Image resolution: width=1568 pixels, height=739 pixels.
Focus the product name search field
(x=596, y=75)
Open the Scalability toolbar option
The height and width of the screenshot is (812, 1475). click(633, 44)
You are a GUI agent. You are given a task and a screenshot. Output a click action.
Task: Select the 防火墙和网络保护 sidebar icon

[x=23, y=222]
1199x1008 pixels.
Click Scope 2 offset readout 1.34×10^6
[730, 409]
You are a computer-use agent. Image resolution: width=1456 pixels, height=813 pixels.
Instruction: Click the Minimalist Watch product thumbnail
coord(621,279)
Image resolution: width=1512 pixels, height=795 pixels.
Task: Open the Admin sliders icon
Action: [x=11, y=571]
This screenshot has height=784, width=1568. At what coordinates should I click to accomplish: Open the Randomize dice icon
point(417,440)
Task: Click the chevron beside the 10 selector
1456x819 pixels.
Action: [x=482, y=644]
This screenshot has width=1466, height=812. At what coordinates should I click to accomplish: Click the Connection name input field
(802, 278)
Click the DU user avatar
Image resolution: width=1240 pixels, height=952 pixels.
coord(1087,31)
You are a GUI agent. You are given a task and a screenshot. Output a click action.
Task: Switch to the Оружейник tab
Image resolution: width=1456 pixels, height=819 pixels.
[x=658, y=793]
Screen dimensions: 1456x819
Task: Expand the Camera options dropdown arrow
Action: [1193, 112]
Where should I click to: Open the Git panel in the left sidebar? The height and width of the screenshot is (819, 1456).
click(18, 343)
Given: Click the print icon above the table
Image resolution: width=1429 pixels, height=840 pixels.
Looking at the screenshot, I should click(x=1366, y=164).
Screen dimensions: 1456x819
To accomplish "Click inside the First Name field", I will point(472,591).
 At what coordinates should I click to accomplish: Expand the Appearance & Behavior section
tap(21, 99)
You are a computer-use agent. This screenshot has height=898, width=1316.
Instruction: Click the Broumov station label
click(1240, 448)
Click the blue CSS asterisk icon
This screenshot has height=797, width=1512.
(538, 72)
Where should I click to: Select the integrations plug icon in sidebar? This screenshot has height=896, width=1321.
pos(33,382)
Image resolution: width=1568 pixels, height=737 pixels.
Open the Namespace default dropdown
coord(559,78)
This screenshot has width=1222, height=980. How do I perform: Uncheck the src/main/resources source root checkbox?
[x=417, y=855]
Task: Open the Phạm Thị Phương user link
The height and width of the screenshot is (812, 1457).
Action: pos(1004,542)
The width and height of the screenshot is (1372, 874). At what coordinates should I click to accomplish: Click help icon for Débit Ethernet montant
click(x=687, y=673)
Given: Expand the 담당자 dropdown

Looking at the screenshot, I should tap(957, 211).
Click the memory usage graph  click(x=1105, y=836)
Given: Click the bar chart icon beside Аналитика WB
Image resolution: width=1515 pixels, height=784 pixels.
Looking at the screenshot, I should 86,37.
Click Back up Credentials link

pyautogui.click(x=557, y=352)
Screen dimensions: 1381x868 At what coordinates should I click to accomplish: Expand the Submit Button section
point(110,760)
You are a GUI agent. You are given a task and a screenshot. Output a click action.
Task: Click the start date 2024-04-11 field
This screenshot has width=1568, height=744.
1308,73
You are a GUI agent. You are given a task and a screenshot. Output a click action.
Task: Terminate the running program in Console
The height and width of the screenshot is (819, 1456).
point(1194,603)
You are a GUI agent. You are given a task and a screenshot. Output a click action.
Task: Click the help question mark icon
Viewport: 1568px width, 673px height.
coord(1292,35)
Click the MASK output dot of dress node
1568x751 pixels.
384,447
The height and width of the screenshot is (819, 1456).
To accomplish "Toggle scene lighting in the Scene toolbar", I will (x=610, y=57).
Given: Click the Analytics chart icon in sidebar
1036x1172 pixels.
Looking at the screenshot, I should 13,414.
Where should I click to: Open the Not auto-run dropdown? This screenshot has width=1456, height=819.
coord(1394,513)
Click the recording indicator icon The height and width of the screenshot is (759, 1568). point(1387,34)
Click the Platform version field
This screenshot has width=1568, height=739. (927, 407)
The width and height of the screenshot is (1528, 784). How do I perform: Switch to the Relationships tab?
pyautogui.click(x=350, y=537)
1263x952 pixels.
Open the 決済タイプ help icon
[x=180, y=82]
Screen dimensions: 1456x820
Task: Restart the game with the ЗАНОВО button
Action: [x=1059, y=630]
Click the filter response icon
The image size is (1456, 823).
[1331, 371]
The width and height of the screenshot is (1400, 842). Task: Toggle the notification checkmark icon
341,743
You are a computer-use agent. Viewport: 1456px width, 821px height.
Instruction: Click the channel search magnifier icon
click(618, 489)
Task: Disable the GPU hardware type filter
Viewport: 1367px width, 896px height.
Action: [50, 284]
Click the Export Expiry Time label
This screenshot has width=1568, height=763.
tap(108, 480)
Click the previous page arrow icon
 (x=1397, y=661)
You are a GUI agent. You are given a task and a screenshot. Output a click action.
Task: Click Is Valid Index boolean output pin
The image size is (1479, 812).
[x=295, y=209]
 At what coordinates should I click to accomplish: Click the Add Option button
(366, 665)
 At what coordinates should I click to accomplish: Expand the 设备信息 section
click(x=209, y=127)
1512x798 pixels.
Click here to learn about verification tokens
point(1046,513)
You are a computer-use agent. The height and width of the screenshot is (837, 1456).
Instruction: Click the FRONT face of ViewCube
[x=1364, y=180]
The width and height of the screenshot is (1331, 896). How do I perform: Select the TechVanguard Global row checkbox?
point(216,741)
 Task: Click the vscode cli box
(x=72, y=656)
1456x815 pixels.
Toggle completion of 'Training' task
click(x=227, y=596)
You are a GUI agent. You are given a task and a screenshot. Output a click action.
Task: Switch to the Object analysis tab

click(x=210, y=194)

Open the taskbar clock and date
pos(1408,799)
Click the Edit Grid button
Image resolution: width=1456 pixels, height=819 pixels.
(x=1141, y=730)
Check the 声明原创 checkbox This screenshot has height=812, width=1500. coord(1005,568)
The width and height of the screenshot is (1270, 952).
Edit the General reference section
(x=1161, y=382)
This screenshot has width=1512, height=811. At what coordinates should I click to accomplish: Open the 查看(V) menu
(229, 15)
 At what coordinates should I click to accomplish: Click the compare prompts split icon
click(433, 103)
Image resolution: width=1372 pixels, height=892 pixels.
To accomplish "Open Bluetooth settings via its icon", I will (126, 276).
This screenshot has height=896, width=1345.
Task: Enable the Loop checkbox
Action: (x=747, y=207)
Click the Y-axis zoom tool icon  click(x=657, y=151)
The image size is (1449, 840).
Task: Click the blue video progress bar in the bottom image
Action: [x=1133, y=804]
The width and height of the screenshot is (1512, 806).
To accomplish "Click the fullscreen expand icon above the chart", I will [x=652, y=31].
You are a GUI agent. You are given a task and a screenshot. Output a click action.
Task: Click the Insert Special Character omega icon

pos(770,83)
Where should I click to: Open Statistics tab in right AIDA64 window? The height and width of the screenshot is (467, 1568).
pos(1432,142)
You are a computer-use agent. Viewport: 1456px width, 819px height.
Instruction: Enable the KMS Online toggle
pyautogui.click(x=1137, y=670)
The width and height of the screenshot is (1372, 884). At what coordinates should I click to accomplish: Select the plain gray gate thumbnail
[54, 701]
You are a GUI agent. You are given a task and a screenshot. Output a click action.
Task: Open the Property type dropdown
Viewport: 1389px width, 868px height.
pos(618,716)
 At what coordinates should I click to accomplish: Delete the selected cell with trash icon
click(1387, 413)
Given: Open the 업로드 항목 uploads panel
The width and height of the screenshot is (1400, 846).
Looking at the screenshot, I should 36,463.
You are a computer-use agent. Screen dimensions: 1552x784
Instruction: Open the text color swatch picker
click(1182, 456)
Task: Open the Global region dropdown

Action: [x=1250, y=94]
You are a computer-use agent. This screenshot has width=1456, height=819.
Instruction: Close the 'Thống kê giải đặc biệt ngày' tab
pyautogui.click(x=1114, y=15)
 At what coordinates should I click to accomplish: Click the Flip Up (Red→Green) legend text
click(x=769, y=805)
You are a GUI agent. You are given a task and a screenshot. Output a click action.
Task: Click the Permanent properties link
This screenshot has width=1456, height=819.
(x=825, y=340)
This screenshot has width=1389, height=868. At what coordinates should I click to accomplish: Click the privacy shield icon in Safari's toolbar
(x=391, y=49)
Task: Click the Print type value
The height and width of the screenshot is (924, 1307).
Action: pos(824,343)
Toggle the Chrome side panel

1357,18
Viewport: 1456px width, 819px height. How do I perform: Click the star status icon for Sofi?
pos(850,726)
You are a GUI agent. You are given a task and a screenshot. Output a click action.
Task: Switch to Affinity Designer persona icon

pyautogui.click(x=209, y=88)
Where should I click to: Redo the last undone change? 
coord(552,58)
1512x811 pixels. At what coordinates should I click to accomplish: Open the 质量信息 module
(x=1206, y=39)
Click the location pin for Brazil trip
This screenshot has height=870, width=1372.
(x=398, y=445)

→ **Problem statement**: Report, from the entries above, each line where "computer" is found.

→ **Answer to this exercise**:
You are a computer-use agent. Image resolution: width=1456 pixels, height=813 pixels.
You are a computer-use agent. This screenshot has height=898, width=1316.
You are a computer-use agent. Viewport: 1456px width, 821px height.
You are a computer-use agent. The height and width of the screenshot is (837, 1456).
You are a computer-use agent. Viewport: 1456px width, 819px height.
You are a computer-use agent. Screen dimensions: 1552x784
You are a computer-use agent. This screenshot has width=1456, height=819.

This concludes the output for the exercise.